Help with a Regex

planetscape has asked for the wisdom of the Perl Monks concerning the following question:

Please see

Script:

#! /usr/local/bin/perl -w

use strict;

my $final_string = '';

while (<>) {
    chomp;

    if (m/([mM]{0,1})
          ([dD]{0,1})
          ([cC]{0,1})
          ([lL]{0,1})
          ([xX]{0,1})
          ([vV]{0,1})
          ([iI]{0,1})\b/x) {

    if (length($1) == 0) {
        $final_string = "\.";
    } else {
        $final_string = $1;
    }
    if (length($2) == 0) {
        $final_string .= "\.";
    } else {
        $final_string .= $2;
    }
    if (length($3) == 0) {
        $final_string .= "\.";
    } else {
        $final_string .= $3;
    }
    if (length($4) == 0) {
        $final_string .= "\.";
    } else {
        $final_string .= $4;
    }
    if (length($5) == 0) {
        $final_string .= "\.";
    } else {
        $final_string .= $5;
    }
    if (length($6) == 0) {
        $final_string .= "\.";
    } else {
        $final_string .= $6;
    }
    if (length($7) == 0) {
        $final_string .= "\.";
    } else {
        $final_string .= $7;
    }

        print "$final_string\n";
        $final_string = '';

    } 
}
[download]

Input:

I
IV
V
VI
IX
X
XI
XIV
XV
XVI
XIX
X
XL
LX
XC
CLXIX
CDXLVI
MCMXCVI
MDCLI
[download]

Actual Output:

......I
.......
.....V.
.....VI
.......
....X..
....X.I
.......
....XV.
....XVI
.......
....X..
.......
...LX..
.......
.......
.......
.......
MDCL..I
[download]

Desired Output:

......I
.....V.
.....V.
.....VI
....X..
....X..
....X.I
....XV.
....XV.
....XVI
....X.I
....X..
....X..
...LX..
....X..
..CLX.I
.D..XVI
M.C.XVI
MDCL..I
[download]

The regex and the sample data have been somewhat contrived to fit Roman Numerals. The real regex/data is similar, but character classes may contain a variable number of characters. Certain classes later in the regex may contain some or all characters contained in prior classes.

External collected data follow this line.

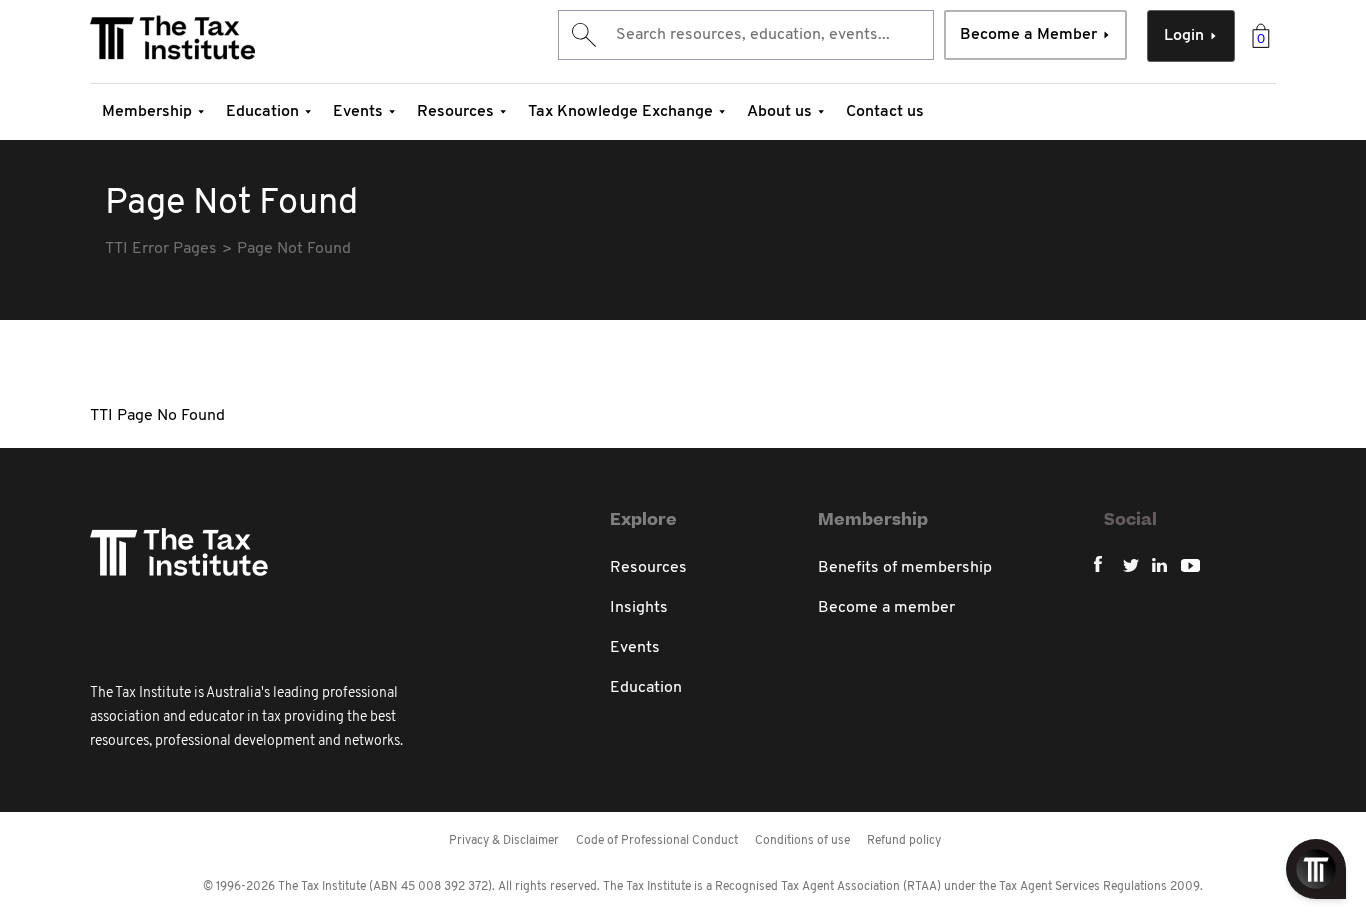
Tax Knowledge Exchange (620, 112)
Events (358, 112)
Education (262, 112)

Characters must match both the class AND the position. I want to ignore characters that are "out of order" (the "I" in "IV") but allow subsequent matches of characters that are in order (the "V" in "IV"). I want to make sure a period (".") replaces any character that doesn't match both the character and its designated position.

I am not sure how to change my regex to accomplish my goals. Any help would be appreciated.

for a complete description of my quandry, including my code, sample input, actual output, and an example of desired output.

I need help modifying my regex to get my desired output, but am not sure how to fix it.

Your wisdom is greatly appreciated.

Updated to use < r e a d m o r e > tags rather than my scratchpad, on the excellent advice of reasonablekeith.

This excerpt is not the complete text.